Soundair , previously Owen Sound Air Services, dba Soundair Express, was a freight airline based in Mississauga, Ontario, Canada. The airline was the parent company of Air Toronto and Odyssey International and operated freight flights under the brand Soundair Express.

History 
In 1973, Owen Sound Air Services was founded as a flying school and charter airline. Over the years, the airline grew by flying cargo for Purolator, Airborne Express, and Emery using Douglas DC-3s. In 1984, Soundair Corp. was created as a parent company.
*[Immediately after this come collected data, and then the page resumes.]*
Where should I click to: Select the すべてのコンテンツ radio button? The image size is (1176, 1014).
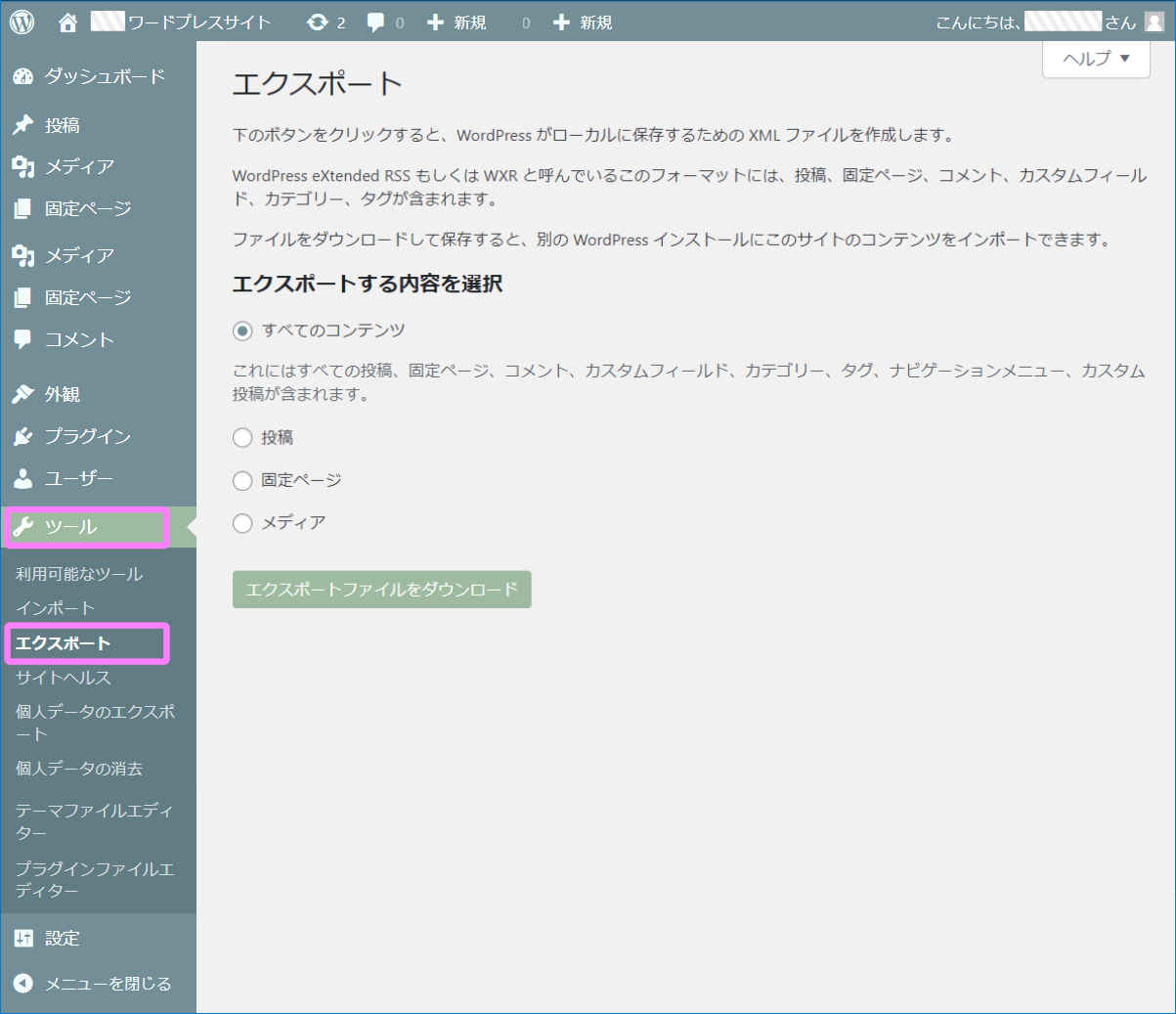coord(241,331)
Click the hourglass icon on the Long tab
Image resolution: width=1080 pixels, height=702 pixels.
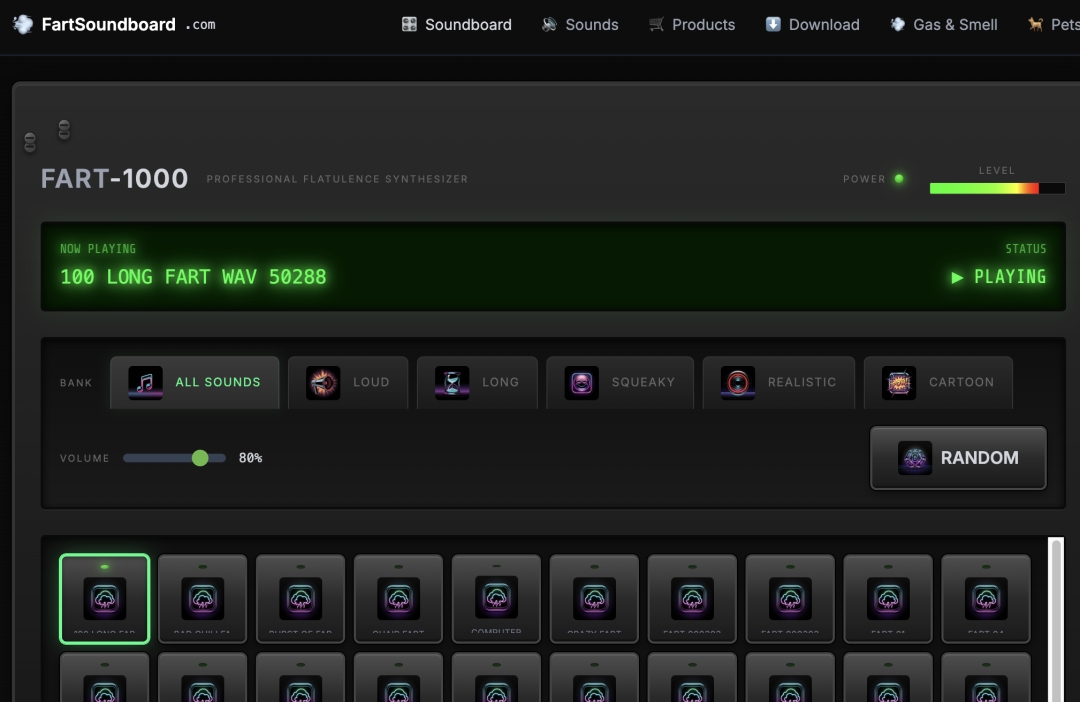452,382
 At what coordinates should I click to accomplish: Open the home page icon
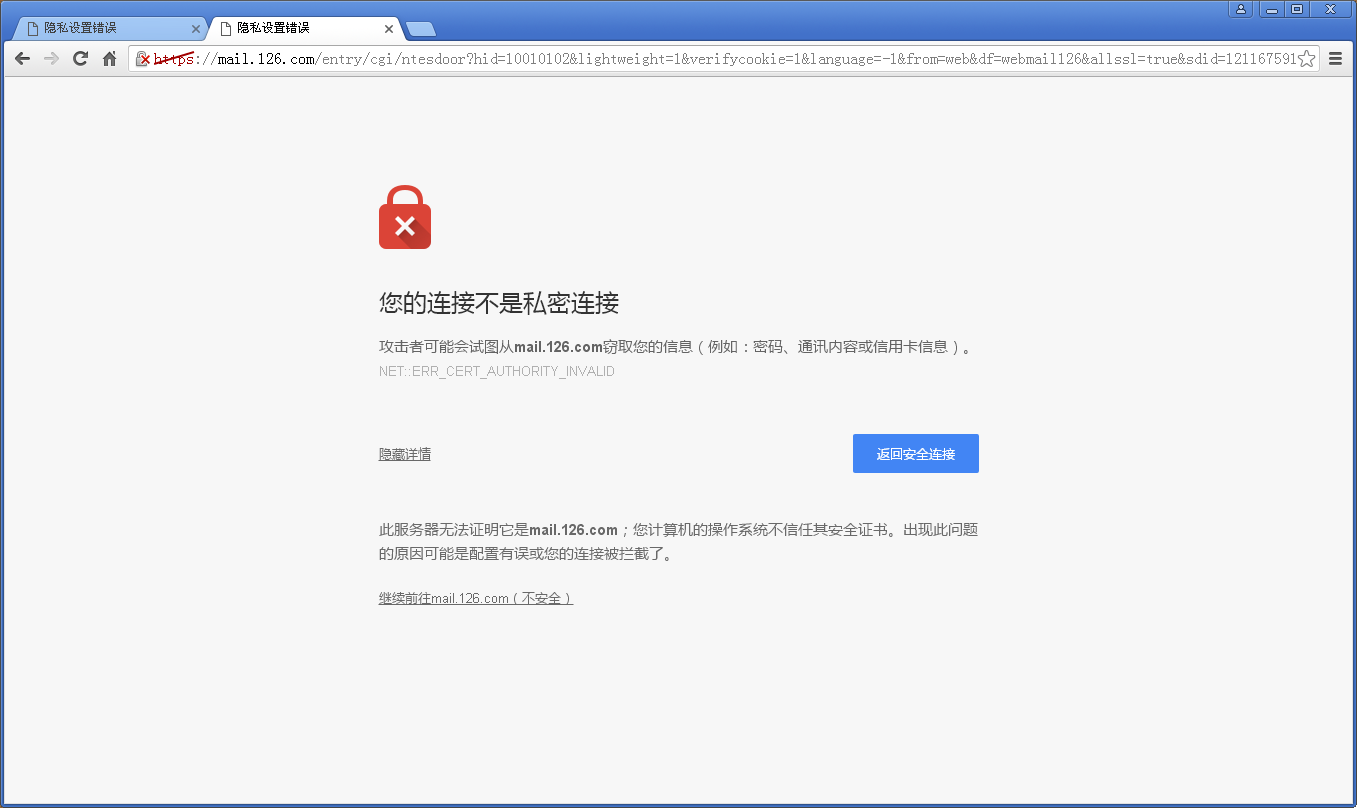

That same year, the airline acquired Aero Trades Western as well as its DC-3s and DC-4s.

In 1984, Soundair created two new airlines, Commuter Express and Odyssey International. Commuter Express was to provide local airline service to Toronto Pearson International Airport. In 1986, The DC-4s were replaced with Convair CV-580s and the DC-3s with Fokker F27 Friendships.

In 1988, Commuter Express became an Air Canada Connector and was renamed to Air Toronto. That same year, Odyssey International, a Toronto-based leisure airline, was founded and contracted cargo flights were rebranded as Soundair Express.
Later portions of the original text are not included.